O Banco de Portugal realizou 155 ações de cooperação em 2025, menos duas que em 2024, e aumentou em 33% os custos imputados à cooperação, com 75% das ações a terem como parceiros os bancos centrais lusófonos.

"O Banco de Portugal manteve um nível elevado de atividade de cooperação técnica em 2025, realizando 155 ações, ligeiramente aquém do registado em 2024 (157 ações), mas acompanhado de um aumento dos recursos envolvidos; o número de dias úteis afetos pelos colaboradores do Banco à atividade subiu para 1.591 (face a 1.536 em 2024) e os custos imputados ao orçamento da cooperação cresceram 33%", lê-se no Relatório Anual da Atividade de Cooperação.

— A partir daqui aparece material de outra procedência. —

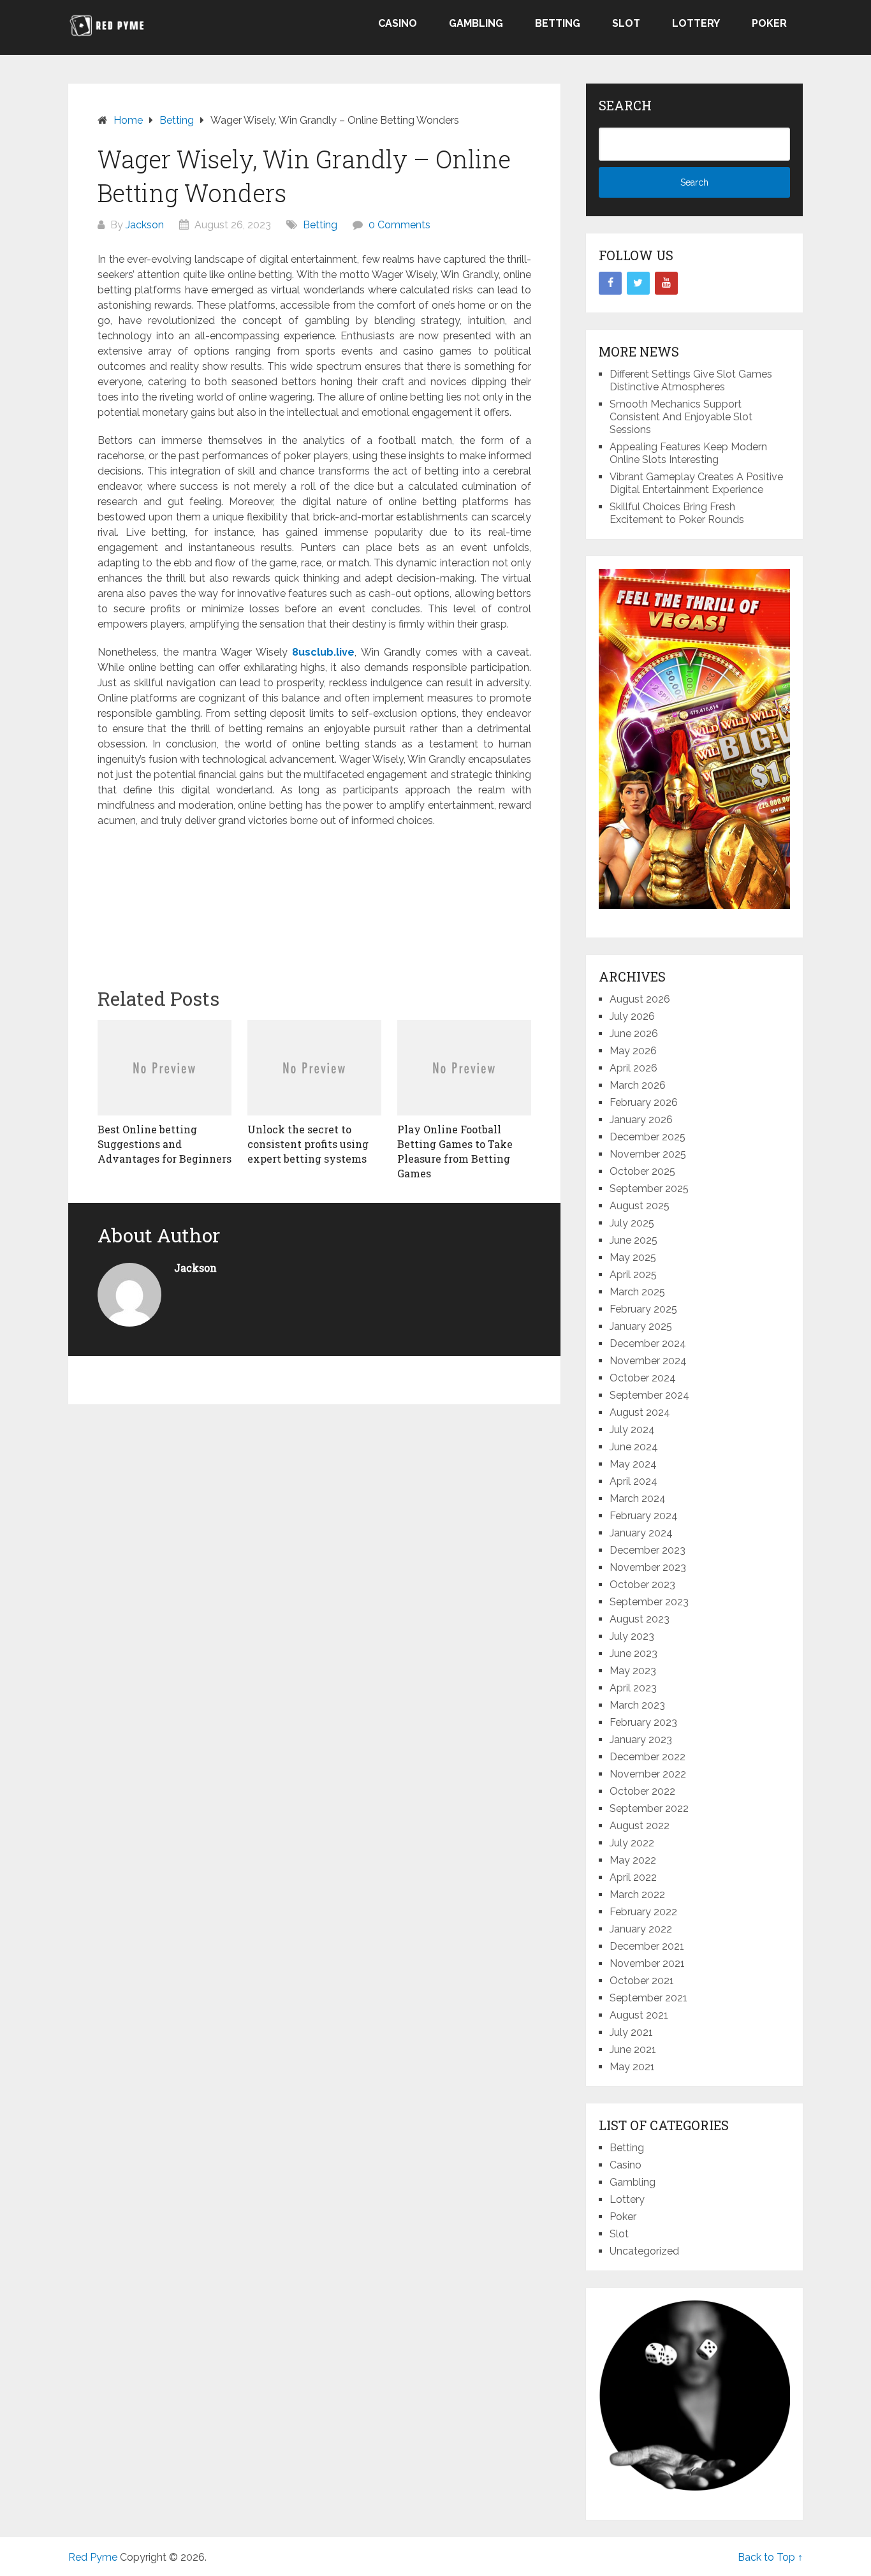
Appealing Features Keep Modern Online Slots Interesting (688, 453)
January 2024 (641, 1533)
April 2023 (633, 1688)
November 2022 (648, 1774)
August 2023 (640, 1619)
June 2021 (633, 2049)
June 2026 (634, 1033)
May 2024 (633, 1464)
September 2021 (648, 1998)
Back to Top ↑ (770, 2557)
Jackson (145, 225)
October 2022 (642, 1791)
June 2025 (633, 1240)
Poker (769, 23)
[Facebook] (610, 283)
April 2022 (633, 1877)
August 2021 (639, 2015)
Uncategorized (644, 2251)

O aumento de 33% no valor não divulgado pelo Banco de Portugal "reflete uma maior proporção de iniciativas presenciais, a crescente complexidade técnica das ações realizadas e o impacto de iniciativas estruturantes, como o regresso do Encontro de Lisboa a Portugal e o desenvolvimento do programa de cooperação do Sistema Europeu de Bancos Centrais (SEBC) com África", explica-se no documento.

"Os Bancos Centrais dos Países de Língua Portuguesa (BCPLP) reafirmaram a sua posição como principais parceiros de cooperação, abrangendo 75% das ações realizadas em 2025; nas iniciativas bilaterais, destacaram-se Cabo Verde (com 25 ações), Angola (16 ações), Moçambique (14 ações) e São Tomé e Príncipe (13 ações)", aponta-se no documento disponibilizado esta tarde no 'site' do regulador financeiro português.

No que diz respeito à taxa de execução do Plano de Cooperação, melhorou de 74%, em 2024, para 86% no ano passado, tendo sido realizadas 107 das 125 ações inicialmente planeadas, mas "as 18 ações canceladas foram amplamente compensadas pela realização de 48 ações não previstas no Plano, evidenciando a disponibilidade e a capacidade de resposta do Banco a solicitações adicionais e a oportunidades de cooperação surgidas ao longo do ano", lê-se ainda no relatório.